Ausgrissn

Die Erdinger Julian und Thomas Wittmann, beide in ihren 20ern, wollen ihren großen Traum verwirklichen und reisen von Bayern nach Las Vegas. Auf ihren klapprigen Zündapp-Mopeds, gehüllt in traditionelle Lederhosen, starten die Zwei ihre Reise um die halbe Welt. Die Road-Movie-Doku „Ausgrissn“ schildert ihre Erlebnisse und Erfahrungen. Herausgekommen ist ein alles in allem charmanter, von skurrilen Begegnungen geprägter Film. Er ist nicht gänzlich befreit von Reisefilm-Klischees, nimmt aber genau diesen Aspekt an vielen Stellen augenzwinkernd und schwarzhumorig auf die Schippe.

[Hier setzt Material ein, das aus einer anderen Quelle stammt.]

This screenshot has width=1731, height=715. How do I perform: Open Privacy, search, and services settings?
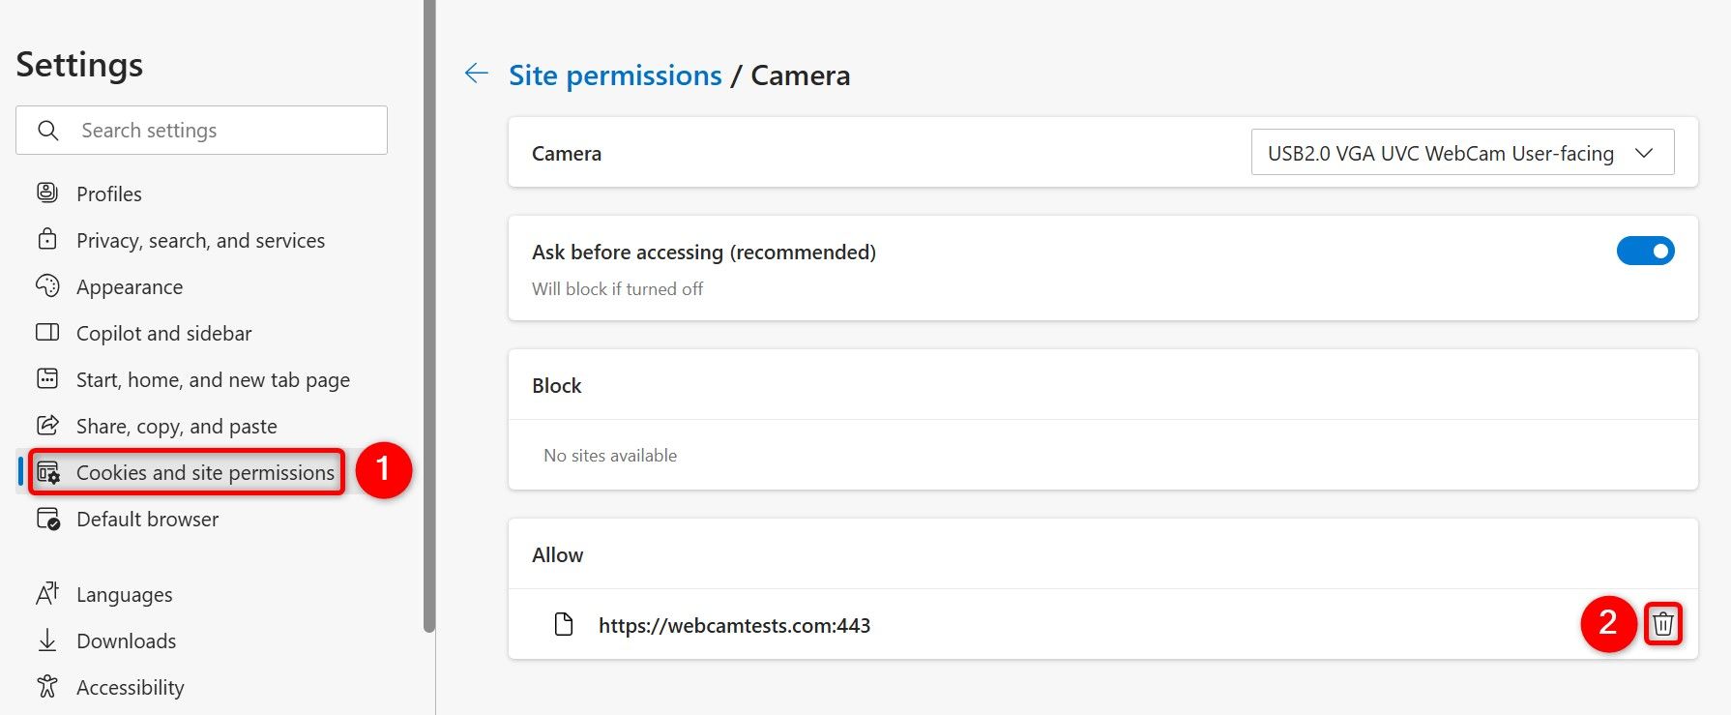[x=200, y=241]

Website: www.ausgrissn.de/

Deutschland 2020
Regie: Julian Wittmann
Länge: 96 Minuten
Kinostart: 13.08.2020
Verleih: Majestic

FILMKRITIK:

Im August 2018 machten sich Julian und Thomas Wittmann zu einer Tour der besonderen Art auf: Von München ging es ins belgische Antwerpen, von dort auf eine zwei Wochen lange Reise mit einem riesigen Transportschiff in den Big Apple nach New York. Und von dort quer durch die USA bis ans Endziel: in die glitzernde Wüstenstadt Las Vegas (Nevada). Über drei Monate dauerte die Reise. Mit ihren 60er-Jahre-“C50 Super“-Mopeds und gehüllt in bayerische Tracht (Janker, Lederhose), fielen sie optisch von Beginn an auf. Mit der Kamera dokumentierten sie ihre abenteuerliche Überfahrt.

Die Brüder haben sich für einen erfrischenden Einstieg in ihr Werk entschieden: Ganz in Spielfilmmanier betten sie „Ausgrissn“ in eine fiktive Handlung ein. Darin wollen sie ihren Film der versammelten Dorfgemeinschaft zeigen. Sie nutzen diese Rahmenhandlung letztlich auch für einen ironisierenden Blick auf Reise-Doku-Klischees, in dem sie gängige Stereotype sowie klassische Versatzstücke dieser Filmgattung augenzwinkernd entlarven. So werden sie von den anwesenden Gästen – allesamt von bayerischen Volksschauspielern wie Werner Rom und Hans Stadlbauer gespielte, kauzige Zeitgenossen – für ihr Vorhaben belächelt und nicht ernst genommen.

In einer anderen Szene unterstellt einer der Gasthausbesucher den Brüdern, dass sie das auf ihrer Reise Erlebte womöglich erfunden hätten oder Ereignisse gestellt seien („Wer sagt, dass das alles stimmt?“). Auch hier gehen die Brüder humoristisch und intelligent mit Vorurteilen gegenüber Dokumentationen um, die als filmische Reisetagebücher angelegt sind und oft nur die spektakulärsten Sequenzen und Ausschnitte mehrmonatiger Reisen präsentieren.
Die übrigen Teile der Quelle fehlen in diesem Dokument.